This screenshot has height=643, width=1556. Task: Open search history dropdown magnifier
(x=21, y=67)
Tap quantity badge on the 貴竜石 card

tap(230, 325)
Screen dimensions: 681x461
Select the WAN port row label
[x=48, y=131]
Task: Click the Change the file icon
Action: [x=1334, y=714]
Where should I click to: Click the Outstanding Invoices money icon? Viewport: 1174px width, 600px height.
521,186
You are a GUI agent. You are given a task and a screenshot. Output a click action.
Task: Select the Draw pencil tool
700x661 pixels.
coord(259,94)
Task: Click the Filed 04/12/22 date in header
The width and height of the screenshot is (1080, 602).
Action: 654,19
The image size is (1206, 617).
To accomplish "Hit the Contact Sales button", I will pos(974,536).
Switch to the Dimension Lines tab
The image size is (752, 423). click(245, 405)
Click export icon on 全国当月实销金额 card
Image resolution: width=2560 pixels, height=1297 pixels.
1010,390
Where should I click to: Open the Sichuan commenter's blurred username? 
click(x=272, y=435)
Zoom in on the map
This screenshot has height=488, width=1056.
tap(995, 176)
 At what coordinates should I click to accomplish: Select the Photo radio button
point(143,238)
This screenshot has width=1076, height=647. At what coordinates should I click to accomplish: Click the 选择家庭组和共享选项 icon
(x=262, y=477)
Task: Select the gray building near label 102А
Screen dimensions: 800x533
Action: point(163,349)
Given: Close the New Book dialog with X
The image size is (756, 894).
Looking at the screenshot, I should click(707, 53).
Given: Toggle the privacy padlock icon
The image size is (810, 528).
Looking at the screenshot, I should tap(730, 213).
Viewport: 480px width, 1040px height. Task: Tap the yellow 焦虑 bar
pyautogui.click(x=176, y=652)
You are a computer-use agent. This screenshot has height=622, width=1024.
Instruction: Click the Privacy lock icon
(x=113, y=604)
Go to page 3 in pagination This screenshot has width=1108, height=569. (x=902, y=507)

#####

WHAT TO WORK ON:
What lines in the material above contain the word "agent"? Copy them out.

REPLY TO THE EXERCISE:
You are a GUI agent. You are given a task and a screenshot. Output a click action.
You are a computer-use agent. This screenshot has height=622, width=1024.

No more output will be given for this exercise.